Abandonment: Any component of a wireless telecommunication facility (e.g., antenna support structure, antenna, transmission cable, equipment shelter, etc.) is deemed abandoned when not utilized for the provision of wireless service for a period of twelve (12) consecutive months.
Above ground level (AGL): The distance measured from finished grade at the base of a structure to the highest point or an object on the structure.
Antenna: Any exterior electronic device used for the transmission or reception of radio frequency signals designed for telephonic, radio, satellite or television communications.
Antenna support structure: Any structure designed for the primary purpose of supporting one or more antennas including, but not limited to, self-supporting lattice towers, guyed towers and monopoles.
Applicant: Any entity requesting approval to construct/install wireless telecommunication facilities through the county's permitting process.
Balloon test: A technique utilizing a balloon to demonstrate the height above ground level of a proposed antenna support structure.
Co-location: The shared use of an antenna support structure by two (2) or more wireless service providers or other entities operating antennas.

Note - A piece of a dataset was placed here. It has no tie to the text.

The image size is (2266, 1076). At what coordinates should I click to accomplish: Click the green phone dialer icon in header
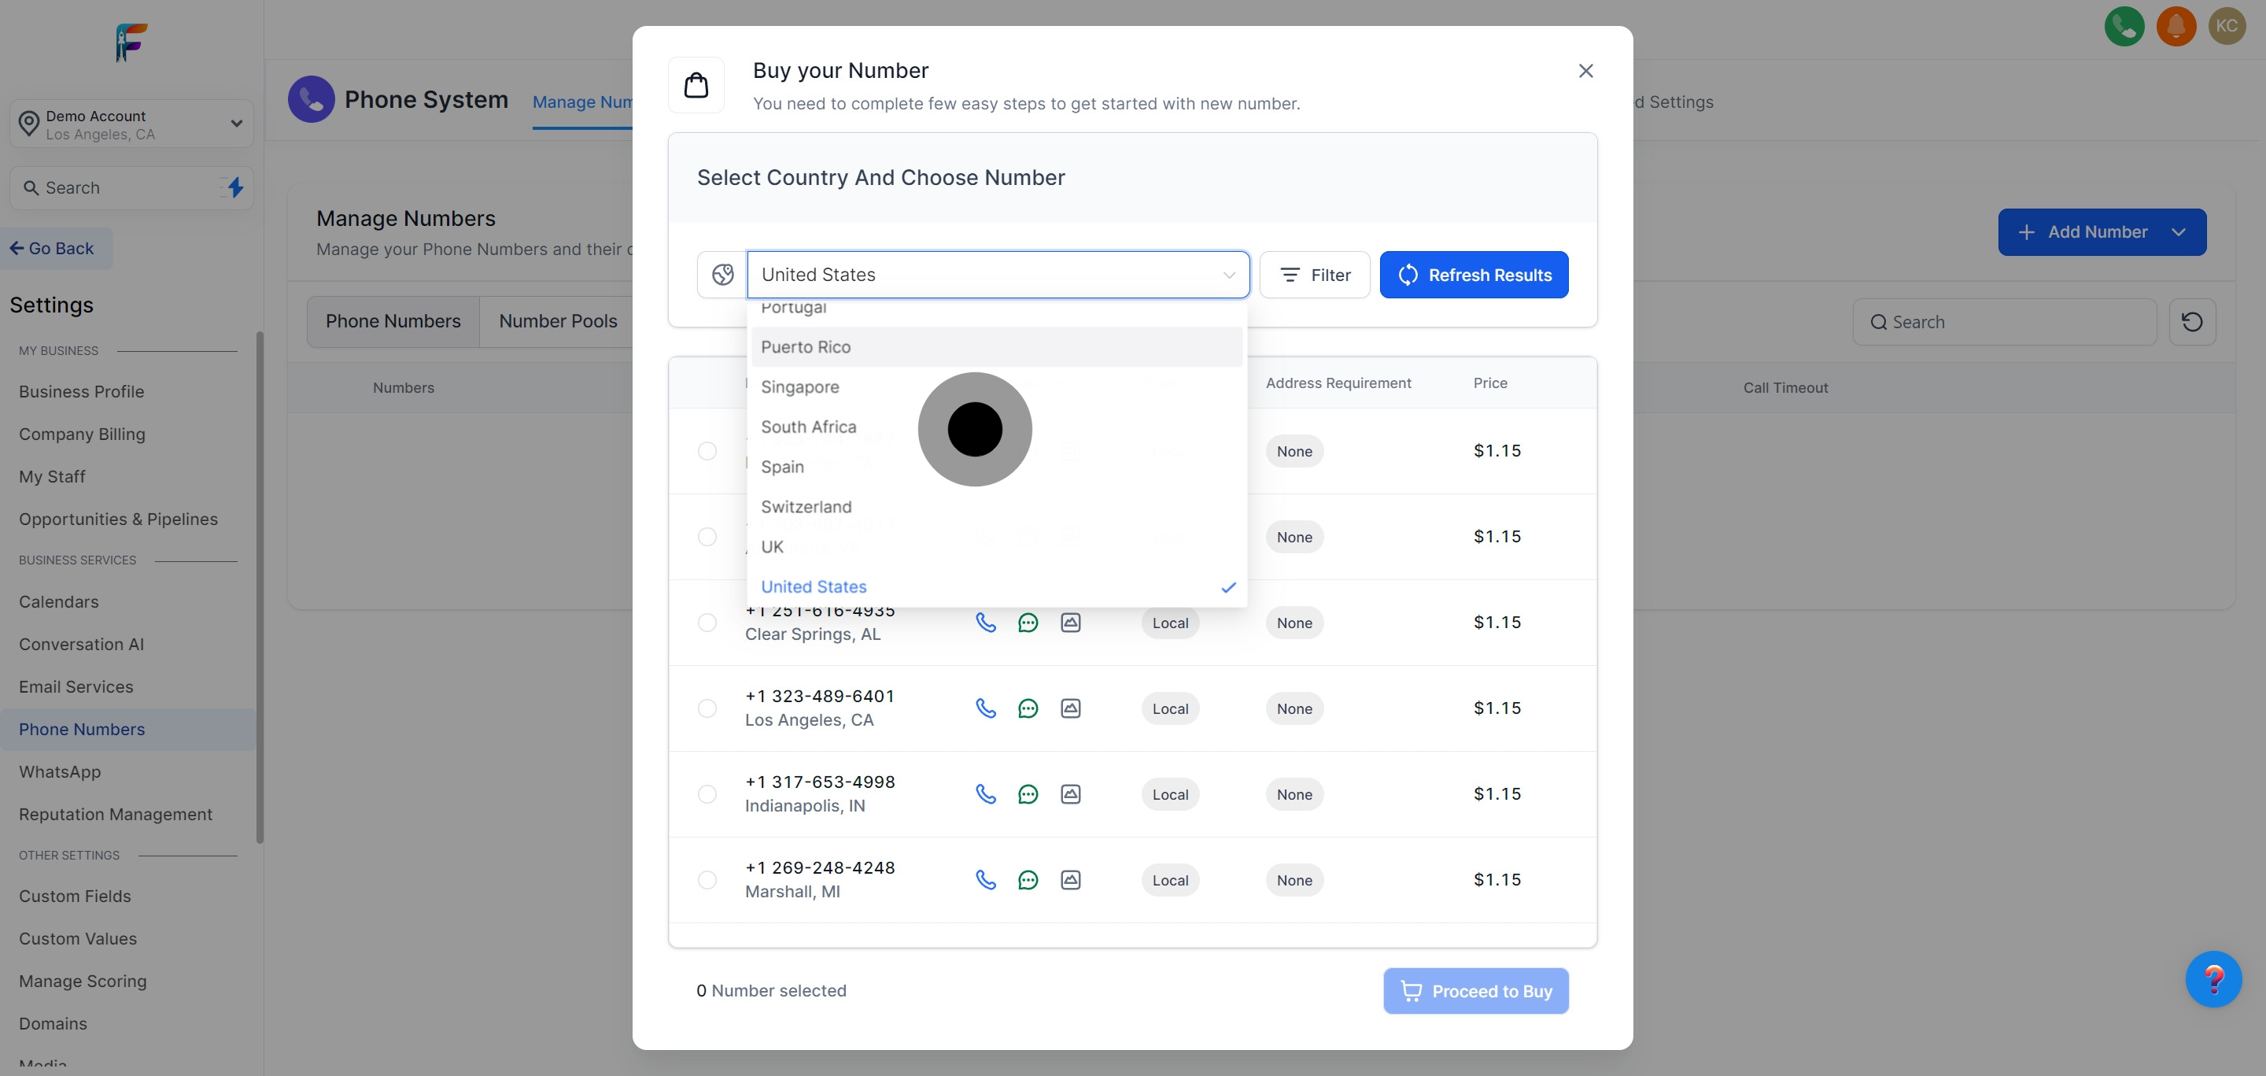pyautogui.click(x=2123, y=26)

Electrical engineer: An individual or firm licensed by the Commonwealth of Virginia to practice electrical engineering.
Entity: Any natural person, firm, partnership, association, corporation, company or other legal entity, private or public, whether for profit or not for profit.

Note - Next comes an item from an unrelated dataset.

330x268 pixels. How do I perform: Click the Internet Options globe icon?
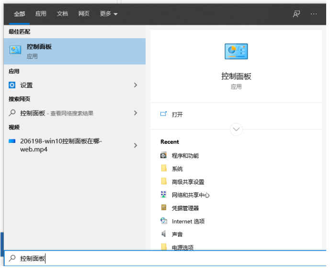point(164,221)
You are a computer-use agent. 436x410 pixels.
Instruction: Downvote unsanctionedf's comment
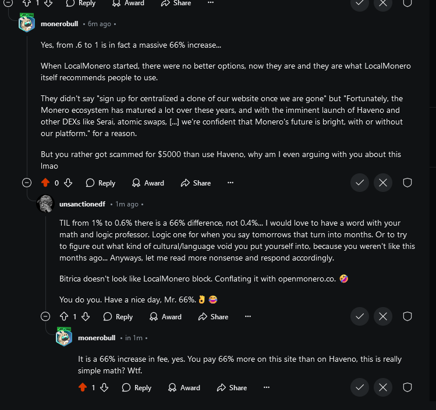(x=86, y=317)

Existing facility: Any existing or proposed wireless telecommunication facility for which a valid County permit has been issued.
Fall zone: An area within a radius equal to one hundred ten (100) percent of the height of the antenna support structure within which there is a potential hazard from falling debris or collapsing material. A fall zone is distinct from a setback.

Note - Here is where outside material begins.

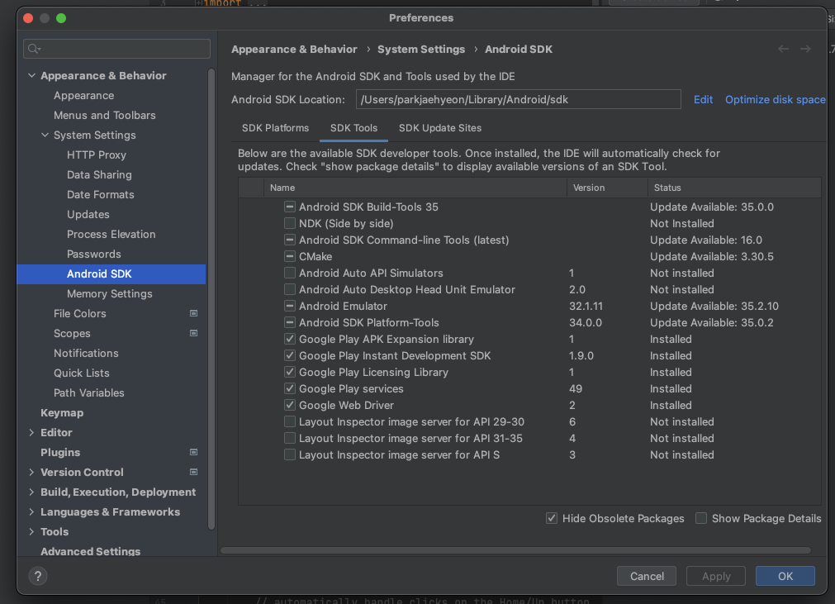Collapse the Appearance & Behavior section
The image size is (835, 604).
tap(32, 76)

Federal Aviation Administration (FAA): An agency of the federal government that regulates all activities affecting air navigation.
Federal Communications Commission (FCC): An agency of the federal government that regulates all intrastate, interstate and international wire, wireless, satellite and cable communications.
Mini/micro cell: An antenna support structure not exceeding eighty (80) feet in height.
Mitigate: To reduce or eliminate adverse impacts.
Property owner: Any entity with fee simple title to any parcel of land within the county.
Secondary support structure: Any structure designed primarily for other purposes that can be utilized to support antennas including, but not limited to, buildings, power transmission towers, church steeples, light poles, water storage tanks, smoke stacks and silos.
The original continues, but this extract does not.